Schecter, I&NS 21.4, notes that McMillan "hedg[es] and shy[s] away from" the question of whether Oppenheimer was ever a member of the Communist Party. The author "appears" to have "chosen to ignore" Soviet documents that identify Oppenheimer as "an unlisted member of the CPSU." This "is a powerful book," but at times McMillan's "anger [at the way Oppenheimer was treated] is so hot it distorts the record."
Meyerhoff, Hans. "Through the Liberal Looking Glass -- Darkly." Partisan Review 22 (1955): 238-245.
For a flavor of the passions of the times, this article should be read in conjunction with Diana Trilling's defense of J. Robert Oppenheimer in "The Oppenheimer Case: A Reading of the Testimony," Partisan Review 21 (1954): 604-635. See also Diana Trilling, "A Rejoinder to H. Meyerhoff," Partisan Review 22 (1955): 248-251.
Moorehead, Alan. The Traitors: The Double Life of Fuchs, Pontecorvo and Nunn May. London: Hamish Hamilton, 1952.
According to West, I&NS 19.2/277, Moorehead was fed "sanitised versions of MI5's files on Allan Nunn May, Klaus Fuchs and Bruno Pontecorvo..., thus ensuring The Traitors provided a less than accurate version of the atomic spies."
Newman, Bernard C. Soviet Atomic Spies. London: Robert Hale, 1952. [Petersen]
Pilat, Oliver Ramsey. The Atom Spies. New York: Putnam, 1952.
Pforzheimer terms this an "excellent account of the Soviet atomic espionage rings operating in the U.S. during the 1940s and 1950s." Constantinides agrees, noting that "the book stands up amazing well.... It is penetrating in its analysis of motives and actions of the main figures and captures the mood of time." On the other hand, much more has become known about the "atom spies" than Pilat had access to. Pilat is not careful about giving the sources for his narrative. He is also inconsistent in his estimate of Julius Rosenberg's work as a Soviet agent.
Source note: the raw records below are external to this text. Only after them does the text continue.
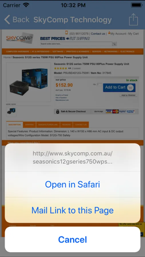Dismiss the sheet with Cancel
Screen dimensions: 145x257
click(72, 240)
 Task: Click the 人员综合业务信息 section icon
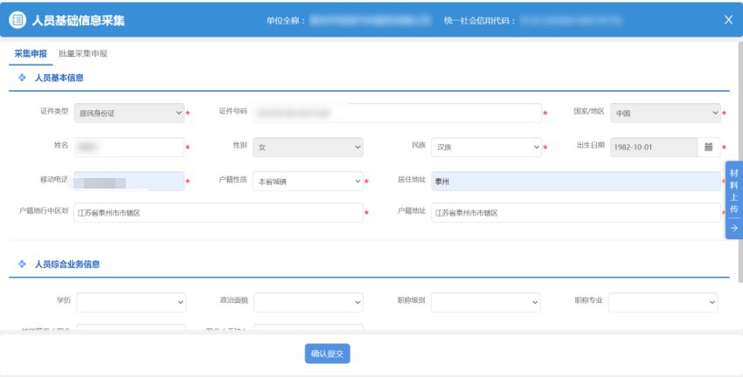(22, 264)
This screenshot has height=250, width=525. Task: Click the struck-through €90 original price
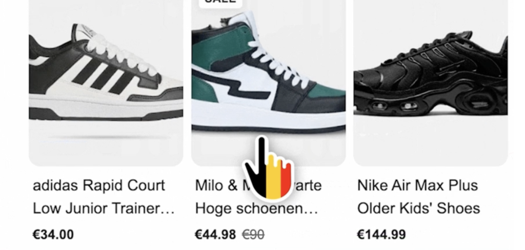[x=253, y=235]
Polenberg, Richard, ed. In the Matter of J. Robert Oppenheimer: The Security Clearance Hearing. Ithaca, NY: Cornell University Press, 2002.
West, cicentre.com, notes that Polenberg has edited the transcript of the 1954 Personnel Security Board hearing to about a quarter of its original 1,000 pages and added an Introduction and Conclusion. According to the reviewer, Polenberg sees Oppenheimer as "a casualty of McCarthyism." West also remarks that "[t]he hearings were not a manifestation of some groundless paranoia about Russian spies, but a direct consequence of the absolute confidence that dozens of NKVD agents had stolen huge quantities of atomic secrets."
Powers, Thomas. "Phantom Spies at Los Alamos." New York Review of Books, 9 Jun. 1994. Chapter 4 in Intelligence Wars: American Secret History from Hitler to Al-Qaeda, 59-79. Rev. & exp. ed. New York: New York Review of Books, 2004.
The author rejects the charges in Sudoplatov's Special Tasks (1994) that Oppenheimer, Fermi. Szilard, and Bohr "served as spies for the Soviet Union during the Second World War.... [T]he charges against Oppenheimer in Sudoplatov's book tend to evaporate on scrutiny." There is a "complete lack of the establishing and supporting details that are the signature of genuine espionage cases.... [I]n the few cases where details are cited they are irrelevant, misleading, or blatantly wrong." In addition, "[i]t is impossible to distinguish Sudoplatov's real memories, however confused by age and years, from the Schectors' own research and general editorial tidying up."